Hi Chad,

Thanks for your input, it is greatly appreciated. A couple of
responses from my (forced) experience with this issue:

---------------

COMMENT: "Your pre-executing section should be entirely contained with
your <htmltext> blocks. You look like you are closing and then
reopening the block which won't work. I've edited your code below -
but haven't tested those edits :-)"

RESPONSE:

When I enclose the pre-executing section in the <htmltext> blocks, the
ASP code does not execute at all. Instead, all of the code (including
the line "<!IoRangePreExecute><%") is copied, wholescale, on to the
published page. Strange ... it seems that <htmltext> overrides even
pre-execute blocks. I am beginning to get the impression that pre-
execute blocks are not valid at all within a content class that is
executed by the Navigation Manager as a Navigation Area. If it were
just a regular content class containing render tags and pre-executing
code, then I believe it would work (it has in the past.)

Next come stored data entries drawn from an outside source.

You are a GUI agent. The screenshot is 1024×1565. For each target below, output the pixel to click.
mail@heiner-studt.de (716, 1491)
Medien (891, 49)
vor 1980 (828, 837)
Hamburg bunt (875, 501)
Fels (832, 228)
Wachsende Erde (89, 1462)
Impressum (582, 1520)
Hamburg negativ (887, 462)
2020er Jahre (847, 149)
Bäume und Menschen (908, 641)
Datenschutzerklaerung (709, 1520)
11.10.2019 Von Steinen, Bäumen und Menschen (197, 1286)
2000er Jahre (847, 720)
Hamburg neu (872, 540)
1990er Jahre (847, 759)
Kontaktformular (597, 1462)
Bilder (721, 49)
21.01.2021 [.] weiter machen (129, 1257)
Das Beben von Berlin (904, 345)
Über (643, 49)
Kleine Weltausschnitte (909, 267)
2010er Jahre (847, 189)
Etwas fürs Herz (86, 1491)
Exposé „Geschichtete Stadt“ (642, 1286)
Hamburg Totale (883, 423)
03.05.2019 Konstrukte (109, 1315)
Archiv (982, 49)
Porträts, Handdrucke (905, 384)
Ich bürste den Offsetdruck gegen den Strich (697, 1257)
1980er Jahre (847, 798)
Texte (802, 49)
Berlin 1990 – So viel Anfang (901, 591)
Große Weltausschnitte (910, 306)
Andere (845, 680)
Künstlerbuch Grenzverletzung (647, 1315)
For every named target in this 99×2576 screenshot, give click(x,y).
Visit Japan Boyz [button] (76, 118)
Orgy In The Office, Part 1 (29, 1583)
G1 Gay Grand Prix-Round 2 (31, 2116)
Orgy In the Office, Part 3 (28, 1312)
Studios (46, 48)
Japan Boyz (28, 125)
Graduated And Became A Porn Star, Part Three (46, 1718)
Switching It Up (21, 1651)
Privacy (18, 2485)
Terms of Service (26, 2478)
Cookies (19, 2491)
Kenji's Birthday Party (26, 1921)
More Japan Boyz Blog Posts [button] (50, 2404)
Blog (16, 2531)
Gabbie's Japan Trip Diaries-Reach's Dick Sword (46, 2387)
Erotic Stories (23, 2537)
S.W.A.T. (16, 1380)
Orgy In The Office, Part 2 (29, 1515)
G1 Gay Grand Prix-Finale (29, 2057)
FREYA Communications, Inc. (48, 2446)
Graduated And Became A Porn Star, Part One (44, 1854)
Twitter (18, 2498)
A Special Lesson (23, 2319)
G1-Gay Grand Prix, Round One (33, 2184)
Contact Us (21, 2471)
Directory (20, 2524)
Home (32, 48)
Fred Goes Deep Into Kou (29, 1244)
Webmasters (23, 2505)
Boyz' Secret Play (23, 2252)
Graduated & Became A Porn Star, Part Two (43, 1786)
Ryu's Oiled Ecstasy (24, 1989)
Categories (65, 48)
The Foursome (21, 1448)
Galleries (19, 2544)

When the pre-executing section is not enclosed in the <htmltext>
blocks (as in the code above), the code does not result in any output.
Even when I tested it with a single line of ASP code outside of the
<htmltext> block, i.e.:

<!IoRangePreExecute><%
   Response.write "Hello world"
%><!/IoRangePreExecute>

nothing happened, and the area where the output should have appeared
was blank.

So, damned if I do and damned if I don't (enclose in <htmltext>
block.)

---------------

COMMENT: "Also, I'm not sure how the nested render spot with the page
guid will work. You may have to create an separate info element just
for that."

RESPONSE:

When the ASP code was wrapped inside the <htmltext> block, the nested
page guid worked fine, but (as noted above) the ASP code never
executed, it was just copied onto the published page.

When the ASP code was not wrapped inside the <htmltext> block (as in
the code above), as mentioned, the ASP did not execute at all, and
blank space appeared where the output should have been.

---------------

COMMENT: "And to top it all off, I've never used info elements which
contained the Session variables for loginguid and sessionkey in pre-
executing blocks with RQL. I'd be interested in hearing how that
works."

RESPONSE: Hmmm ... maybe that's the problem. How do you usually get
the loginguid and sessionkey in such a case?